The Age of AI: Abolishment of Investigative Journalists



This is one of the most dangerous times for journalists to be writing in a decade, according to a report highlighted by an article in Time. The article states:
Journalists around the world have faced a substantial increase in physical and verbal attacks compared to previous years. The report also noted that a decline in media freedom around the world … had been matched by an increase in authoritarian tendencies guided by strongman leaders.
This is shocking, but it also does not come as much of a surprise.
One doesn’t need to ask why it is shocking. It’s blatantly obvious. The thought that individuals might face threats and intimidation on a daily basis for writing is already awful enough. Then we remember Daphne Caruana Galizia, Jan Kuciak, Viktoria Marinova and Jamal Khashoggi, amongst so many others, and realise further how absolutely barbaric attacks on journalists can and do get.
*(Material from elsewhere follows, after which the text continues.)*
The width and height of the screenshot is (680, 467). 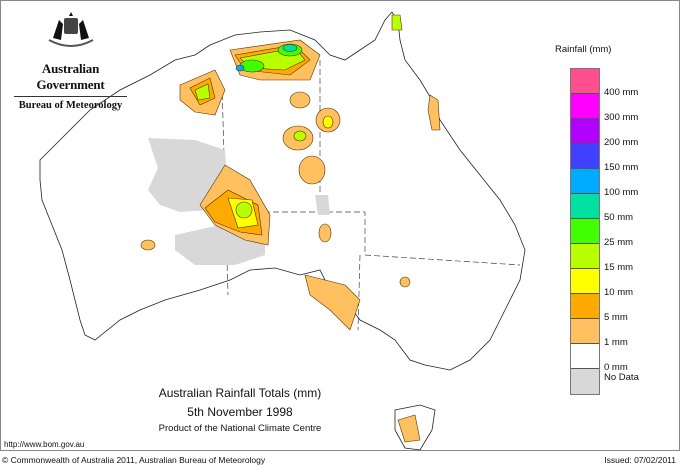 What do you see at coordinates (70, 76) in the screenshot?
I see `agency-name: Australian Government` at bounding box center [70, 76].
The verbal assaults become physical, and only grow worse as time passes.
But the reason I find this reality so unbelievable and unacceptable goes much further. These things are happening today, not in the age of cavemen or ancient civilisations. We boast of living in times where driverless cars are soon to be the norm and mobile phones to be anachronisms replaced by forms of artificial intelligence. The world is evolving in technologies that seemed things of fiction to be smirked at with an 'ah, that would be good' in the pages of a book. 
And yet people are intimidated, threatened, vilified and killed for what they write. A woman is called a ‘witch’ as if these were medieval times, when a woman who had intelligence and stood up before men and challenged them with good reason was called a sorceress and was murdered for it. In the 21st century a man can be hunted down and shot with his fiancée. A woman can be attacked, raped and murdered. This is the world we live in. Furthermore, ironically enough, it seems that 'progresses' in technology are actually being manipulated to further the regression and authoritarian behaviour, as with facial recognition software. What is this, 1984? Barbaric tactics and technology rolled into one - this is why it is the most dangerous time for journalists.
Recognising that this is reality and highlighting it is not pessimistic. On the contrary, it’s a sign that we are aware that life can be better. The report that this article highlighted was 'a wake-up call about the precarious state of freedom of expression', and so the fight for free expression should be sustained. 

We cannot be blinded by the seemingly good state of things that is cleverly wrapped in the folds of propaganda. That is perhaps the greatest danger.